(Texte de lecture):
....
Lors de ma visite à La Maison du Père, je suis témoin de la remarquable créativité née de la nécessité. Le déjeuner d’aujourd’hui transforme des produits donnés par le Marché Jean-Talon et du pain excédentaire de Première Moisson en une élégante ratatouille servie avec une focaccia aux herbes fraîchement cuite.
« On reçoit ce qu’on reçoit, pis on s’arrange avec, » dit Girouard avec un haussement d’épaules modeste qui ne laisse rien transparaître de l’impressionnante alchimie culinaire qui se déroule dans sa cuisine.
De l’autre côté de la ville, à la Mission Old Brewery, la chef Suzanne Desrochers fait face à des défis similaires avec une détermination égale. Après 15 ans dans des restaurants d’hôtels haut de gamme, elle a effectué un virage professionnel qui a surpris ses collègues mais qui a répondu à un objectif plus profond.
« J’étais tannée de garnir des assiettes de micropousses pour des gens qui peuvent se permettre de manger n’importe où, » admet Desrochers, ses mains formant habilement des pains de viande. « Ici, chaque repas compte. Quand quelqu’un n’a pas mangé depuis des jours, la façon dont tu prépares cette nourriture devient encore plus importante. »
....
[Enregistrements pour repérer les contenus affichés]
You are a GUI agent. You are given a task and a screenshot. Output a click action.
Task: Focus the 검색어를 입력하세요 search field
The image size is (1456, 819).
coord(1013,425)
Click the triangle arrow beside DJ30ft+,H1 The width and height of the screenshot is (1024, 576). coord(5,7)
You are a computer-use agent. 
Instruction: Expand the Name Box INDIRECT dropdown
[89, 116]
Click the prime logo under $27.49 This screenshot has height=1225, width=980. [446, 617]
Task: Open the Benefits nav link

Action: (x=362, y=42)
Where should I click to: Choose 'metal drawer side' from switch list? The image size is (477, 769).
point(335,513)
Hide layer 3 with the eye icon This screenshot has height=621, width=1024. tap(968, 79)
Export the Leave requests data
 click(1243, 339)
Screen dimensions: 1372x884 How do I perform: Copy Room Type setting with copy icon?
....
(Consigne A): Selon le texte sur les chefs de refuge, pour quelle raison Suzanne Desrochers a-t-elle quitté les restaurants d'hôtels haut de gamme ? Répondez en une à trois phrases.
(Consigne B): Reprenez le texte sur les chefs de refuge à la suite de sa dernière phrase.
Ces enregistrements sont sans rapport avec le texte sur les chefs de refuge.

(Réponse attendue A): Elle était lasse de garnir des assiettes de micropousses pour des gens qui peuvent se permettre de manger n'importe où. À la Mission Old Brewery, chaque repas compte. Quand une personne n'a pas mangé depuis des jours, la manière de préparer la nourriture prend encore plus d'importance.

(Réponse attendue B):
La nouvelle initiative de la fondation reconnaît ce travail essentiel tout en apportant un soutien pratique. Chaque refuge participant recevra 15 000 $ pour la mise à niveau des équipements de cuisine, ainsi que des ateliers de perfectionnement professionnel dirigés par d’éminents chefs montréalais, dont Normand Laprise de Toqué! et la chef-activiste Christine Tizzard.
« Il s’agit de partager des techniques qui maximisent la nutrition et la saveur tout en travaillant avec des ressources limitées, » explique Tizzard. « Mais honnêtement, ces chefs de refuge pourraient tous nous apprendre quelque chose sur la débrouillardise. »
Le programme vise également à créer des voies vers l’emploi. Selon les statistiques d’Emploi-Québec, l’industrie de la restauration montréalaise fait actuellement face à une pénurie d’environ 5 000 travailleurs en cuisine. En offrant des certifications professionnelles tant au personnel des refuges qu’aux résidents qui aident à la préparation des repas, l’initiative contribue à combler cet écart.
À la Mission Bon Accueil, cet aspect de l’emploi prend déjà racine. Leur programme de formation en cuisine a aidé 17 anciens usagers du refuge à décrocher des emplois dans des restaurants ou des services alimentaires institutionnels au cours de la dernière année seulement.
« La cuisine est devenue ma salle de classe, » raconte Michel Tremblay, qui est arrivé à la Mission il y a deux ans après avoir perdu son appartement à la suite d’un accident de travail. Aujourd’hui, il travaille comme cuisinier dans un bistro achalandé du centre-ville. « Le chef m’a appris plus que des recettes – il m’a appris à croire en moi à nouveau. »
La reconnaissance de la fondation arrive à un moment crucial. La population itinérante de Montréal a augmenté de près de 30 % depuis 2018, selon le recensement le plus récent de la ville. Les cuisines des refuges servent plus de repas que jamais, souvent avec des budgets qui n’ont pas suivi l’augmentation du coût des aliments.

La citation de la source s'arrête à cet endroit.